The last time Louis CK performed major UK gigs, he breathed the rarefied air of prestige standup superstardom. Arena-sized venues notwithstanding, things aren’t like that now. The gilded crown slipped in 2017, when five women accused CK of sexual misconduct. The comic expressed remorse – then carried on gigging. But audiences can’t un-know what we know about his behaviour – and the affair seems to have drained the dash of idealism that once offset CK’s mostly mordant work.
Aside from his intro, which announces “the disgraced, disgusting Louis CK”, his transgressions go unmentioned this evening. Perhaps CK got all that off his chest with his self-released 2020 special. And yet, they’re the palpable ghost at the feast of his jokes about dating, or about his taste in pornography – both of which routines practically beg for CK to acknowledge what we’re all thinking.
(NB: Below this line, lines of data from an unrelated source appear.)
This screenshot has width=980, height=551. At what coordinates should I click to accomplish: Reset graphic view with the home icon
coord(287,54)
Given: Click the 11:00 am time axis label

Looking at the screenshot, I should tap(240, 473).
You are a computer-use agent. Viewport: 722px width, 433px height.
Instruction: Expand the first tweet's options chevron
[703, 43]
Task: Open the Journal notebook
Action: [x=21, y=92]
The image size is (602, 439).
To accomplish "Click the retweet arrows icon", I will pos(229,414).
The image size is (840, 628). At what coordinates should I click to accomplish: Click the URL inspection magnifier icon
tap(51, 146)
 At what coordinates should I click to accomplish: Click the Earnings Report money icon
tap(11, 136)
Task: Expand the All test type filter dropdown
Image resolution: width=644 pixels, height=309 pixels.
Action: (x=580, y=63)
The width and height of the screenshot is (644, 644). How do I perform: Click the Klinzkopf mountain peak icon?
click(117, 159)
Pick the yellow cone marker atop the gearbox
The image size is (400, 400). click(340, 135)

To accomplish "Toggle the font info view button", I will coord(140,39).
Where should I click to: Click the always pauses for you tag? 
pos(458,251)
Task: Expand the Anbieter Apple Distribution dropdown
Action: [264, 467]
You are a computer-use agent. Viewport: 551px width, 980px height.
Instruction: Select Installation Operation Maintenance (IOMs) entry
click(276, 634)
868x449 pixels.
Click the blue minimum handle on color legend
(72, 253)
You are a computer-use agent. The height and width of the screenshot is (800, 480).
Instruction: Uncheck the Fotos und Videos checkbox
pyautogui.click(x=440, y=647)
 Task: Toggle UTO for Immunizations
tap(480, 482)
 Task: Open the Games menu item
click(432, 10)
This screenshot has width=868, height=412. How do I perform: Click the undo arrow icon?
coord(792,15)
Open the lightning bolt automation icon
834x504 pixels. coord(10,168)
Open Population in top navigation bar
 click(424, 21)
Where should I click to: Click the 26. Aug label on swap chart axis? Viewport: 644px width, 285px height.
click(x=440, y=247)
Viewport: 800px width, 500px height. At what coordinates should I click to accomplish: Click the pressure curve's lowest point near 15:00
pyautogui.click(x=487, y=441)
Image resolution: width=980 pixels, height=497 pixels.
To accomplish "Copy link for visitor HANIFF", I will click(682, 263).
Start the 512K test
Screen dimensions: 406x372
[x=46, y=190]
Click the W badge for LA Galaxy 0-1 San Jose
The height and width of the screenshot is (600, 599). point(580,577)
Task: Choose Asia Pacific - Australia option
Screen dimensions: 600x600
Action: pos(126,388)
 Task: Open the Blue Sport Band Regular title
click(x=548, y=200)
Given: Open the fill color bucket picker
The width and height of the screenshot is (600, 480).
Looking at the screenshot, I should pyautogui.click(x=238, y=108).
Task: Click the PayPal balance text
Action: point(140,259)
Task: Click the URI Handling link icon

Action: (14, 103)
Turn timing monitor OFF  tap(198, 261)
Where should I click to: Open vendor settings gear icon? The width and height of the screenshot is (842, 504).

He doesn’t: we must content ourselves instead with gags about the appropriateness of CK, aged 55, dating younger women, and about “fart porn”. If you’re looking for high-mindedness, you won’t get it here. The comedy is ventured in the style of a man ruminating aloud on morality, religion and sex. But the thought experiments seem less to reflect CK’s sincere curiosity, and more just to bee-line towards sordid or ethically queasy terrain – as when he mimes kicking a three-year-old to death (what larks!) or imagines an abortion law requiring people to eat their aborted foetuses.
That’s not to deny that queasy can be very funny, certainly in the hands of a standup with CK’s easy authority – see the routine marvelling that Auschwitz now has a Twitter account. But it often feels like CK is just leapfrogging from one callous construct to another (from cannibalism, to murder, to child abuse … ) seldom lingering long enough to develop his thinking, or his humour, beyond casual misanthropy.
In which context, the most memorable moments are the least grim – such as the section that finds CK leafing through his Bible, to alight on a sparkling set-piece about Jesus cursing a fig tree. It’s one of several thrilling flashes of what audiences once loved about CK – but you’ve got to tough out the cynicism to get to them.